Although McGill does offer various film classes, those still thirsting for filmic knowledge and experiences should look outside the Roddick gates and toward the multitude of film festivals in Montreal. There are numerous festivals that take place in the city, including the Fantasia Festival, Festival du Nouveau Cinema (FNC), Festival International du Film Ethnographic du Quebec (FIFEQ), World Film Festival (WFF), and many more. Most recently, the 27th edition of Les Rendez-vous du cinéma québécois (RVCQ), took place from February 18 to 28, during which time some 350 films were screened.

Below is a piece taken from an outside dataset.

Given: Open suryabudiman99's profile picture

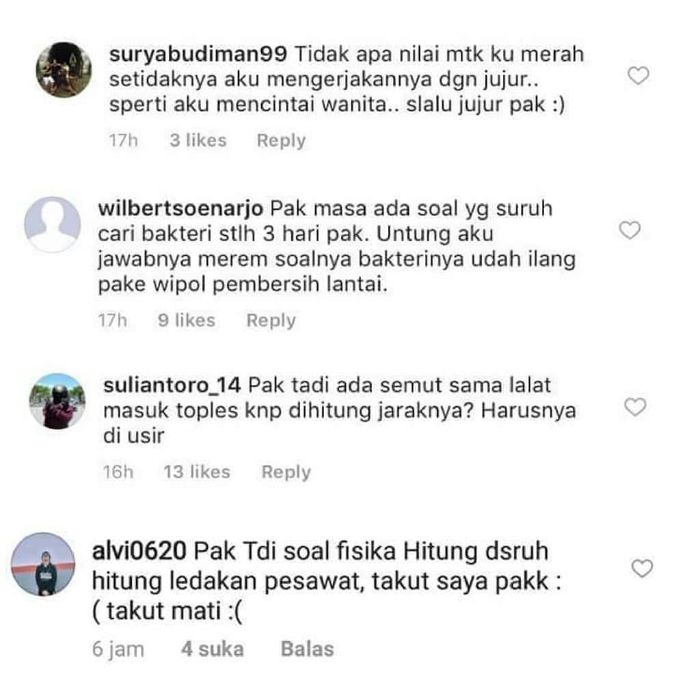Looking at the screenshot, I should [x=64, y=70].
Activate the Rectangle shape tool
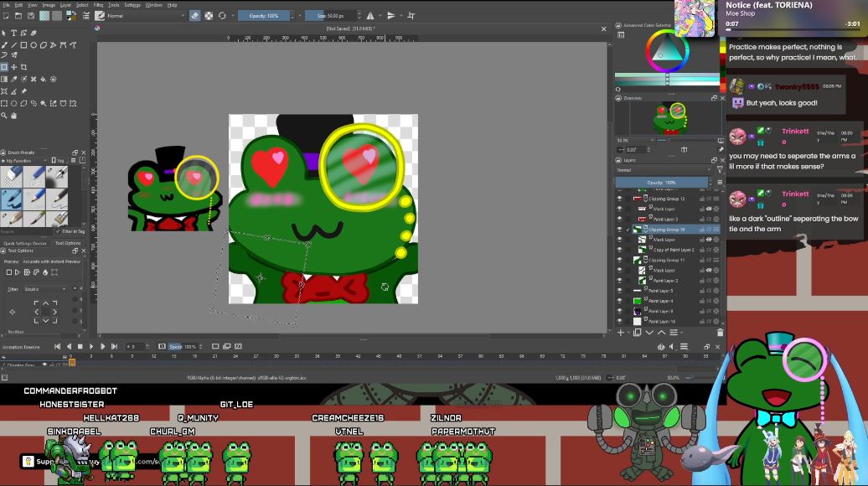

Les Rendez-vous du cinéma québécois was created in 1982 with the mandate of promoting Quebec cinema in Canada and abroad. From the RVCQ itself to La Tournée du cinéma québécois, and Les Tête-a-tête du cinéma québécois, opportunities for dialogue between filmmakers, the film industry, and the public are provided.
The 350 films shown at the RVCQ were varied in genre and type: box office hits, feature fictions, documentaries, student films, and animation, to name a few. At the RVCQ, the audience had the opportunity to see a vast array of films not otherwise easily accessible on the big screen and on DVD. There were many premiers during the festival, including Cadavres by Erik Canuel, the director of La loi du cochon (2001) and Bon Cop, Bad Cop (2006).
But RVCQ goes beyond simply screening films. This year there were a multitude of art expositions including “Admission-Point de Vue” by Jocelyn Michel, “Les Invincibles: Au Coeur de New Big City” by Jean-Sébastien Duberger, and “Lèche-Vitrine” by Thomas Vamos. These expositions, some still ongoing, demonstrate the artistic interaction between photography, images, and cinema.
The RVCQ also offered professional seminars with “Les Ateliers Cinema et Jeu Video.” In collaboration with UBISOFT, these seminars relate cinema and video games, and the way in which both creations employ similar processes. Furthermore, the RVCQ held workshops on music in film with Jean-Michèl Bernard (The Science of Sleep, 2006), screenwriting with Bernard Émond (20 h, rue Darling, 2000 and Ce qu’il faut pour vivre, 2008), and film production with Christine Vachon (Killer Films productions; Haynes’ Velvet Goldmine and Far From Heaven, Altman’s The Company).
RVCQ offers the opportunity for future and present filmmakers, film theorists, film critics, screenwriters, actors, and just plain ol’ film buffs to immerse themselves in all things cinema.